Open meetings law make some N.D. board members leery about communication

2014-01-31T02:40:00Z Open meetings law make some N.D. board members leery about communicationThe Associated Press The Associated Press
January 31, 2014 2:40 am  • 

DEVILS LAKE, N.D. _ North Dakota Board of Higher Education leaders say they have become gun-shy about sharing information among board members because of recent violations of the state's open meetings law.

The discussion came up at Thursday's monthly board meeting in Devils Lake when board member Grant Shaft complained that he should have received information on a University of North Dakota building and a high-level personnel change.

Board member Kathleen Neset said she doesn't feel she's "informed adequately" on some issues.

Board President Kirsten Diederich said she has been hesitant to contact board members because of the open meetings scrutiny.

Diederich and Interim Chancellor Larry Skogen agreed to have Skogen keep the board apprised of major developments. Skogen told board members to accept the emails as information only and "please do not respond."

The board decided to scrap a plan to end Dakota College at Bottineau's affiliation with Minot State University after a report by two leaders from the colleges showed little interest in making the change. The idea came from Hamid Shirvani, the former chancellor whose contract was bought out last year after a dispute over his management style.

The board approved a resolution that allows college presidents and the university system chancellor to review a second proposal promoted by Shirvani, one meant to improve graduation and student retention rates, and offer suggestions.

Skogen and several presidents argued the plan was rolled out in 2012 without any say from campus leaders. The idea was "rushed to implementation without input from those people who understand education best," Skogen said.

"Even he told me he thought he had moved too quickly on the plan," Skogen said, referring to Shirvani.

Minot State President David Fuller said the Pathways plan "riled our campus for a whole year" and he's unhappy with the perception that campus leaders don't care about college success.

Shaft, who offered the resolution, agreed the chancellor and presidents should dig into the proposal and said Skogen should be allowed to set a deadline on revisions. But he said he didn't want the board to be "bogged down with volumes and volumes" of amendments and was tired of others talking about Shirvani.

"I'm not really interested in the history of Chancellor Shirvani," Shaft said.

A report on the idea of dividing Minot State and Dakota College at Bottineau was completed without any questions from the board.

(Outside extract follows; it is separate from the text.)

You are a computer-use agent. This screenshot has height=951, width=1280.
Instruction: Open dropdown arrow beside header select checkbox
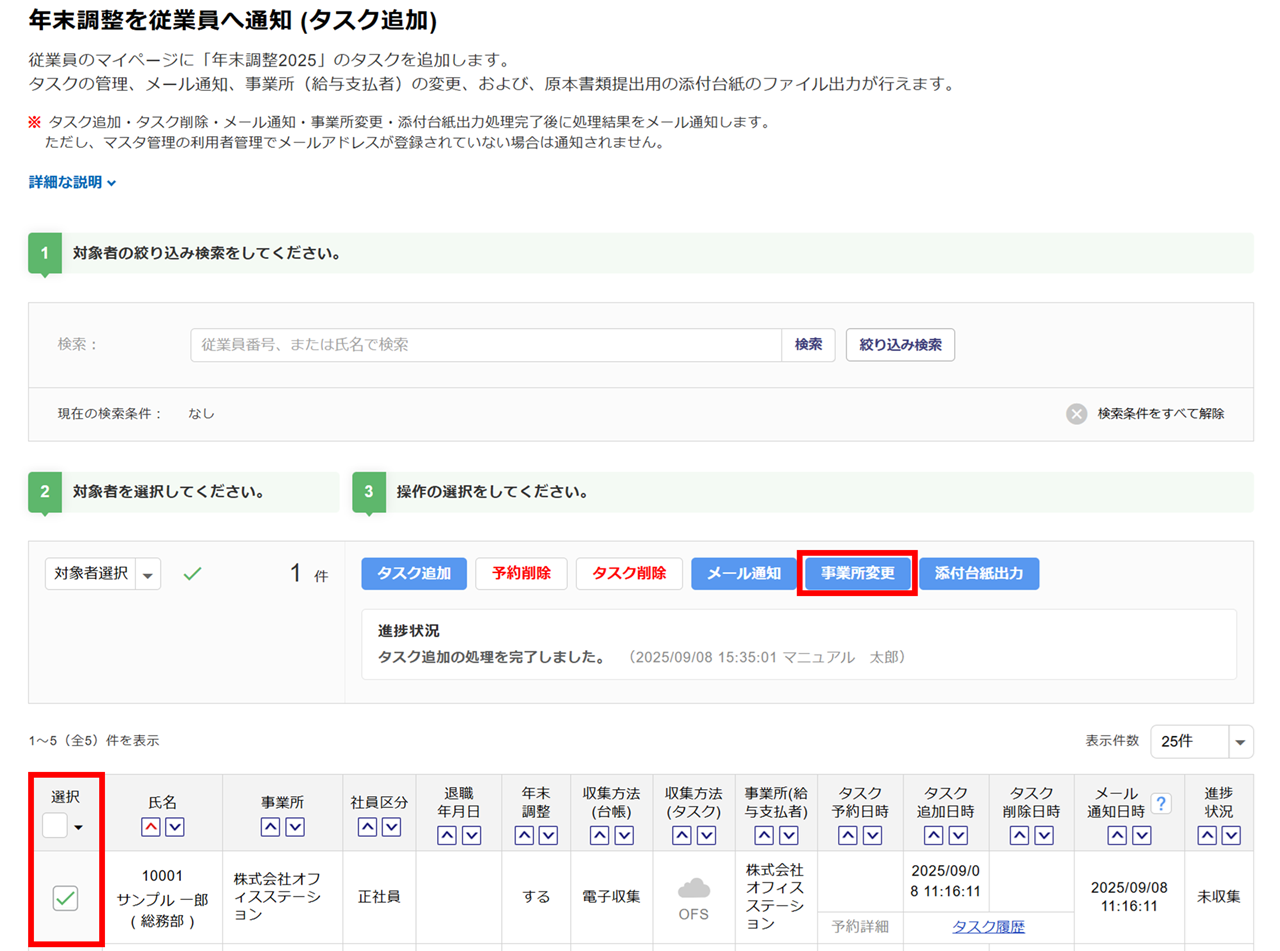click(x=79, y=828)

Fuller, who is retiring, said most stakeholders associated with Minot State have no opinion about the proposal, but there are few people in Bottineau who favor the separation.

"It was a pretty strong voice," Fuller said.

The two-year college at Bottineau was founded in 1907 as the North Dakota School of Forestry has been associated with four-year colleges since 1969, when it joined with North Dakota State University. The school came part of Minot State in 1996.

Several meetings were held in Bottineau with faculty, staff, students, community members and lawmakers. Bottineau Dean Ken Grosz said those gatherings showed there's "no enthusiasm whatsoever" for making the change.